The 5th track of the album is a very vibrant and life-like song that sounds like it should belong in a Disney movie. The strings, piano, drums, and bass is very well incorporated and creates very nice melodies in between vocals. The refreshing sound of Zoe Gilby only contributes to that. The way lyrics were presented, saying phrases in a very long time and then, with a perfect cadence, ending the musical sentence is the main reason for that effect. The only improvement would be that sometimes the transitions cause that effect to end suddenly, only to start again. That creates a sense of complexity within the song and takes away the pleasant emotions it causes on the listener. However, that problem is only subtle and lasts for a short time. It doesn't mean that this highly sophisticated and pleasant song is a bad one. It would be a go-to song if you already feel vibrant and happy, or if you "want to" feel vibrant and happy. The song has a magical effect on any types of emotions that you may need in a certain situation.
6. The Tunnel:
The Tunnel is a nice, calm soul-jazz song harmonized with Zoe Gilby’s exquisite voice. The track starts with easy-going chords and a catchy melody. Shortly after Zoe’s impressive blends in the sound with a distinctive, unique melisma while some nice non-conventional chord progressions accompanying it. This interesting, catchy phrasing of Zoe’s voice and melody is the anchor and is widely spread throughout the song. One other exciting phrasing is the chorus part where diversified non-conventional chord progressions and well-written licks are combined with a chorus of Zoe’s different voices.
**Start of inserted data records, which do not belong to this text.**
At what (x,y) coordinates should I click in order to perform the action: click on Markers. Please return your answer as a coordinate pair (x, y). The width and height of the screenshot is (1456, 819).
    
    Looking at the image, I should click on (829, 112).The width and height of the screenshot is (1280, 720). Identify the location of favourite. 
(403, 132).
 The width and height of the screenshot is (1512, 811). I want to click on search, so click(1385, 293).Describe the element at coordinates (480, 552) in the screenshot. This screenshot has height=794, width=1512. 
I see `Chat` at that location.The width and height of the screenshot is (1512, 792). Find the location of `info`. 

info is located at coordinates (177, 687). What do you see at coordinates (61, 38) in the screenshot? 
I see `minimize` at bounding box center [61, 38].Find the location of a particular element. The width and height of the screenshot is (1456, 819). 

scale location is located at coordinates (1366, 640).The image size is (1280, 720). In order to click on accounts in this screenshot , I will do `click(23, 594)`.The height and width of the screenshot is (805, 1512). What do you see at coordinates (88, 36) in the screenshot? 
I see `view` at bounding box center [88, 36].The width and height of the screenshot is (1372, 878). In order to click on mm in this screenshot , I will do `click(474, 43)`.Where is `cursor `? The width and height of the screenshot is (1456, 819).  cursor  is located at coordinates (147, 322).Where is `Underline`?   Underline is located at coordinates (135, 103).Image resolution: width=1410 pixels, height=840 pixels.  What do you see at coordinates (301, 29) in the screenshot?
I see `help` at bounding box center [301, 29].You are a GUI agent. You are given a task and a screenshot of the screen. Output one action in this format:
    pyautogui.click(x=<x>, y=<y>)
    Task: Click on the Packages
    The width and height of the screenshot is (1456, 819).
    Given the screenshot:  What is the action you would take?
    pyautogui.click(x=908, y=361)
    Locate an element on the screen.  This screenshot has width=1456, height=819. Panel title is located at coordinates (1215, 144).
While the jazz elements are mainly emphasized in plain melisma sections of Zoe’s singing, the tranquility, and serenity of the song come from the nice groove captured by Andy. While the transition between phrasings was more distinct and clear at the beginning of the track, the sound of the song evolves in which these sections blend in with each other and create a great whole approaching the end of the song. 7. Postcards:
"Postcards" start with a uniquely layered groove. The drums remind some tropical beats and the bass sounds mean. The vocal lines are delivered with great usage of staccato. The melody has a very strong flow that is joined by harmony parts as the song progresses. The disco-ish chorus is punchy. You can't help but bang your head and feast on the tempo. The chords are chosen wisely and the arrangement helps to bring out the best possible sound. Although being the shortest track in the album Postcards is one of the strongest thanks to its excellent writing. The sax solo, which starts around the 2 minute mark with a bass drop, is very well suiting and helps the musicians tell the story.
8. Smoke & Mirrors:
The last, and also the longest, track in the album, Smoke&Mirrors starts with a nice Andy’s nice bass introduction accompanied by a piano. This short section is interesting in a way that includes different and unorthodox styles. One of them is the polychordal approach to song composition which enhances the intro in a way that makes the intro nice and catchy. Zoe’s singing joins in this melody shortly after. Zoe’s singing is different in a way that it complies with the complex rhythmic structure more than the melody itself. After Zoe’s singing, a complete improvisation section starts. Andy has managed to create a great atmosphere of randomness and also harmony with his experiments on piano. Zoe again joins the intense section with her demanding, emphasized voice, again focused on rhythmic structures more than the melody itself. The sound continues to develop with interesting additions of melisma and melodic sections. Smoke & Mirrors finish leaving the listener satisfied, filled, and ready for Zoe’s demanding words: “Let me guide you.”